Workmanship


Workmanship is a human qualities relating to knowledge and skill at performing the task. Workmanship is also a quality imparted to a product. The type of gain may put the determining of handcrafts, art, writing, machinery as well as other products.

Workmanship and aversion to labor


It has often been held in older economic writings that people are always adverse to labor & can only be motivated to name by threats or tangible rewards such(a) as money. While Christianity has loosely been positive approximately workmanship,Bible passages such(a) as Genesis 3:17 "...Cursed is the ground because of you; through painful toil you will eat food from it all the days of your life." have contributed to the picture that labor is a fundamental evil, part of the punishment for original sin, but work existed ago original sin and the fall of man in Genesis 2:15 "Yahweh God took the man and put him in the garden of Eden to work it and keep it." The picture that work is a punishment takes Genesis 3:17 out of context. God's curse wasn't work, but that work would inherently be harder. Veblen and others agree with this view, saying that work can be inherently joyful and satisfying in its own right.
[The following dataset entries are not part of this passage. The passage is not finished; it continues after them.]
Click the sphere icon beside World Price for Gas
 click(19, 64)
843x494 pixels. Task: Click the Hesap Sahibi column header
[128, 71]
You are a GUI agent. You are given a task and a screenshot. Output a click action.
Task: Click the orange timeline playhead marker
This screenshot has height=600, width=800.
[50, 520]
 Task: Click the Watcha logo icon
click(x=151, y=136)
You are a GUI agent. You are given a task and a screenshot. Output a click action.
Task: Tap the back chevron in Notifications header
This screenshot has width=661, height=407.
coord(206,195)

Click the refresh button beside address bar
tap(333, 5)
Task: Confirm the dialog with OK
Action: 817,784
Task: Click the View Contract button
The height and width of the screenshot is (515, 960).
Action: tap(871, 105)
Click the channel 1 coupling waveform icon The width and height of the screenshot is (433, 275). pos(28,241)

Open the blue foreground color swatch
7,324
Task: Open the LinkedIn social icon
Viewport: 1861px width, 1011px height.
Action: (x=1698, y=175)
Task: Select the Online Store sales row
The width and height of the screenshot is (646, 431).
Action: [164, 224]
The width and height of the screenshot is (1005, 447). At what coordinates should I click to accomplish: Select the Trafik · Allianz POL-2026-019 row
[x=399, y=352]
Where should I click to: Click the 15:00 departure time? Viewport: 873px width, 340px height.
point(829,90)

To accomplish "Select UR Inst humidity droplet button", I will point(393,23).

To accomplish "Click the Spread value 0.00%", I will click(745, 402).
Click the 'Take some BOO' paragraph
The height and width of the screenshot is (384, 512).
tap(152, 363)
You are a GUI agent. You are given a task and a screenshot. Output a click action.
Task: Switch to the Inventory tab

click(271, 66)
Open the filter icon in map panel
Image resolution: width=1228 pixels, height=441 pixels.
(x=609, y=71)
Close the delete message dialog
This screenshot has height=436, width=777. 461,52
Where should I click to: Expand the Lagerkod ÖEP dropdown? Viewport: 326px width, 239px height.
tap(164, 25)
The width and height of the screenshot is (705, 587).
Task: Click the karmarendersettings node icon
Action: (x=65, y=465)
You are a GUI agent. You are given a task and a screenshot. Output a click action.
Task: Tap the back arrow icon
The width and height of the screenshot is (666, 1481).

Veblen acknowledges that humans have an innate tendency towards idleness, but asserts that they also have a countervailing tendency to utility work for its own sake, as is demonstrated by the vast amount of work that is undertaken without obvious external pressure. As evidence for the widely dual-lane instinct towards workmanship, Veblen also notes the near universal tendency for humans to approve of others' expediency work. Psychologist Pernille Rasmussen has sum that the tendency to value work can become so strong that it stops being a positive source of motivation, contributing instead to some people losing balance and becoming workaholics.